Since then the 35-percent campaign-related fee has risen to 40 percent, but there is something else, which LevelUp did not disclose at the time — there is actually a processing fee of 2 percent for non-campaign-related transactions. So LevelUp would charge merchants a 2-percent fee for all of their transactions, except when they chose to run an ad campaign on LevelUp’s platform, in which case regular sales would be processed at zero percent, but LevelUp would be charging a 40-percent fee on the credit redeemed during its advertising campaigns. As I said, there are no ifs and no buts here and the fact that the company calls the fees it charges not processing fees but fees to “move your money” makes as much of a difference as that its CEO is called a “Chief Ninja”. Here is a snapshot of the company’s current pricing structure:
Signs of Things to Come?
Here is what LevelUp’s “Chief Ninja” told us after his company was named the exclusive payment processor at the SXSW:
LevelUp is on a mission to force a massive industry shift where merchants stop paying money just to move money, and consumers see real value out of the act of paying with their phones. The SXSW ‘takeover’ is a great way to showcase signs of things to come in the mobile payments revolution.
Let’s just focus our attention on the part of the statement concerning merchants, although there is something to be said about consumer benefits, too (are we not getting cash back and other rewards when paying with credit cards?). So the industry shift in question would have been massive if LevelUp really delivers the zero-percent payment processing fees it promises. But it doesn’t. In real life LevelUp charges its merchants a 2-percent transaction fee, except when it charges them 40 percent of the credit redeemed during advertising campaigns. In my previous LevelUp post, I offered an alternative view of the company’s pricing structure, one in which it is viewed as a more or less classic two-tiered structure where we have a lower “qualified” rate and a higher “non-qualified” rate. Here it is once again:
In order for a transaction to be processed at the lower rate, it would have to meet certain criteria. Now think of LevelUp’s model as one where non-campaign-related transactions are qualified and so get processed at a zero-percent rate and all campaign-related transactions are non-qualified and get processed at 35 percent. To calculate the overall per-transaction cost, you should then add up all fees (qualified and non-qualified) paid over a given period, say a month, and divide them by the aggregate transaction value. A merchant may call LevelUp’s fees “processing fees,” “advertisement fees,” “cost of acquiring new customers” or whatever, but if these fees are not sufficient to cover, at a bare minimum, the interchange fees SCVNGR [LevelUp’s parent company] pays to the card issuers for each transaction, the start-up will promptly go out of business and its service will cease to exist.
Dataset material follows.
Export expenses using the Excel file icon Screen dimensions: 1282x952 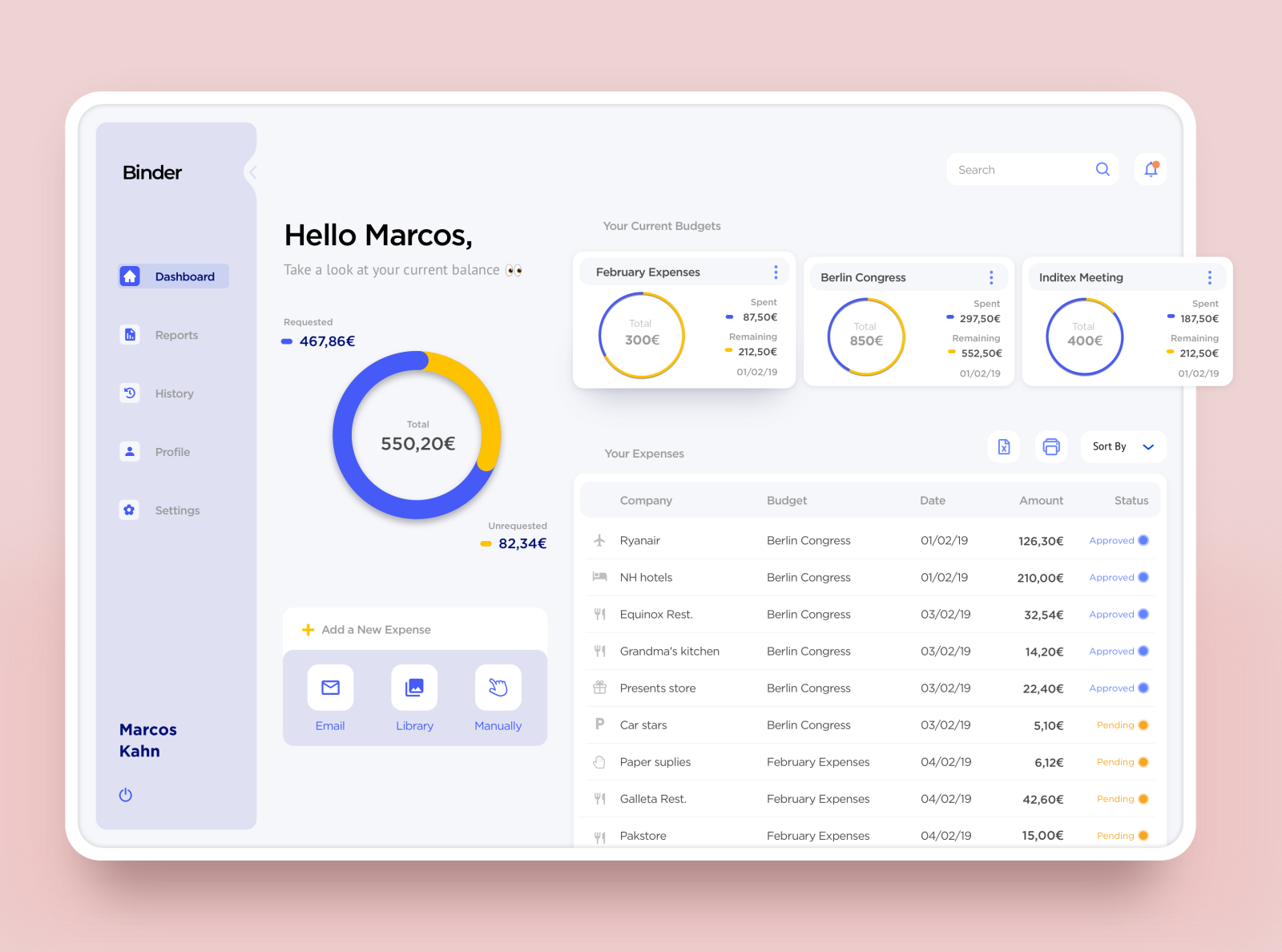point(1003,446)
The increase of the campaign-related fees from 35 percent to 40 percent clearly tells us that the initial rate wasn’t high enough to cover the interchange fees paid by LevelUp and to generate sufficient profit and so it had to be raised. Consequently, on aggregate, LevelUp merchants are also paying more than the interchange fees assessed on the transactions they process.
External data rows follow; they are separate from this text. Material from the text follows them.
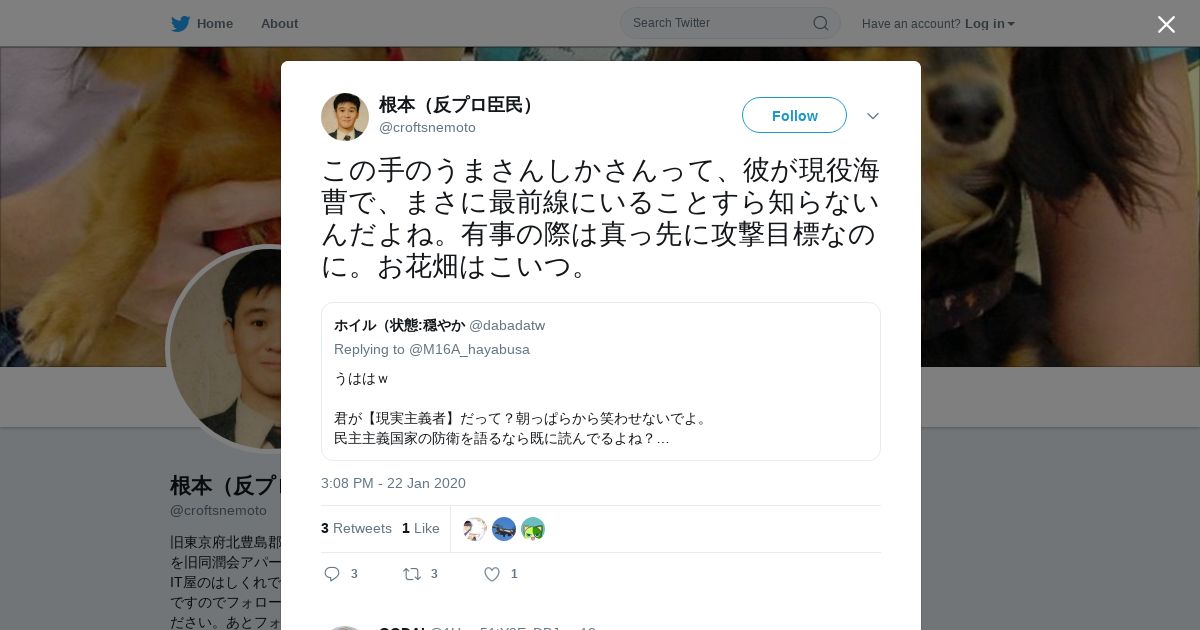Click the Twitter bird logo icon
The width and height of the screenshot is (1200, 630).
180,23
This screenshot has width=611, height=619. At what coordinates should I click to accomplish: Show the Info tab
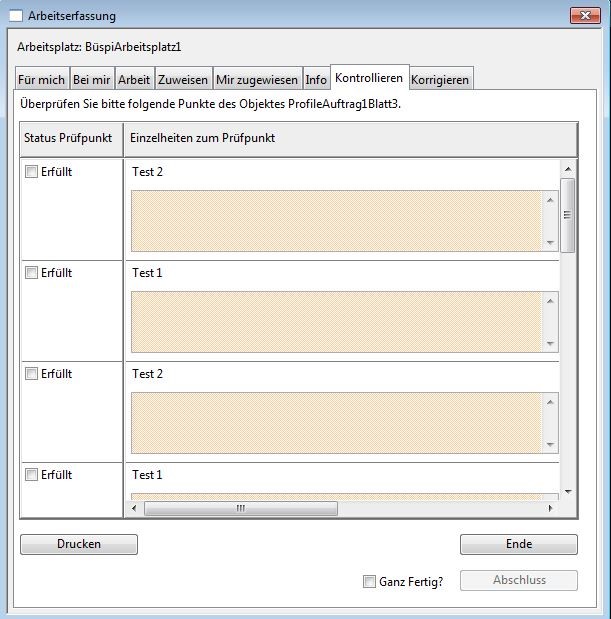[316, 80]
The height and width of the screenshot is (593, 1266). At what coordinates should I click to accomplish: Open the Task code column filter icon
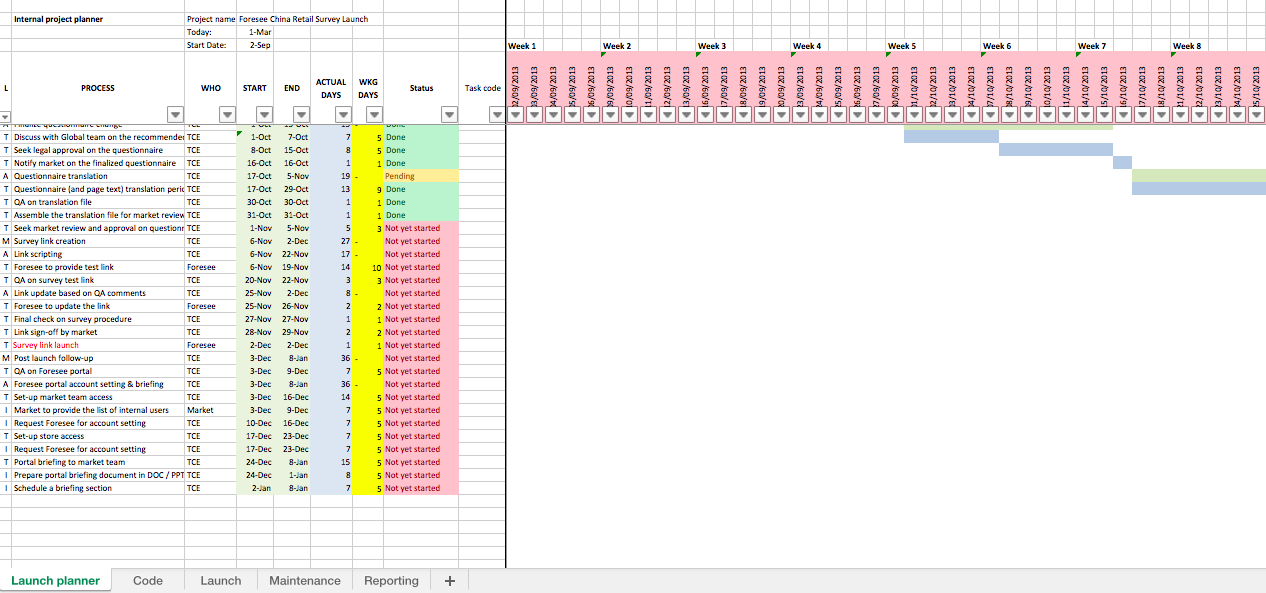pos(497,114)
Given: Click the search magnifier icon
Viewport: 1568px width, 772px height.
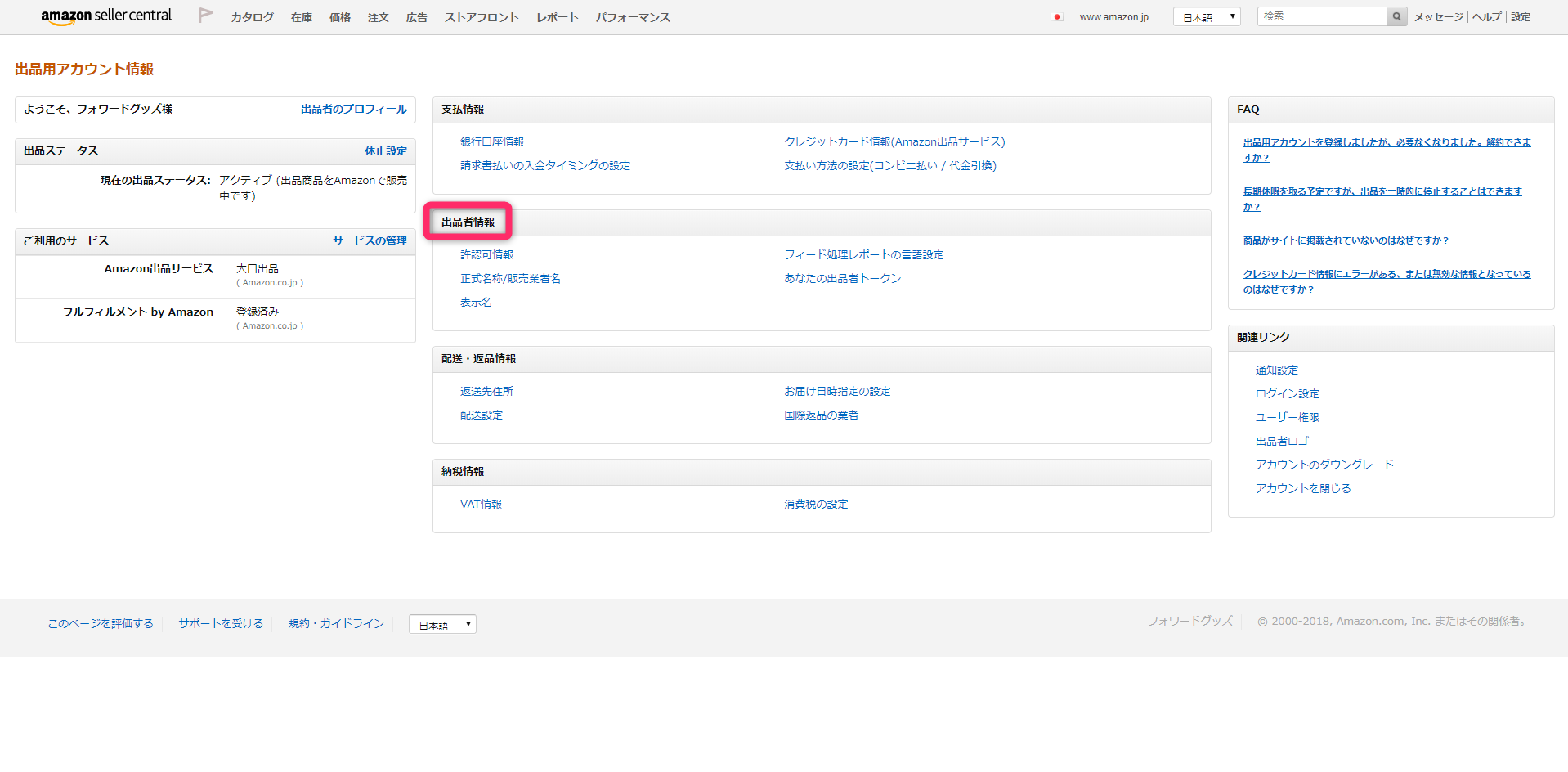Looking at the screenshot, I should point(1396,16).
So LevelUp continues to be leading an incredibly misleading marketing campaign and, at least for the time being, that seems to be a winning strategy — the company tells us that it now has more than a million users. But then, we don’t quite know what LevelUp means by a “user”. Is it someone who downloads the app or someone who actually uses it for payment and if so, how often? It would be much more helpful if we knew the processing volume handled by LevelUp. In any case, LevelUp’s celebration may turn out to be a bit premature.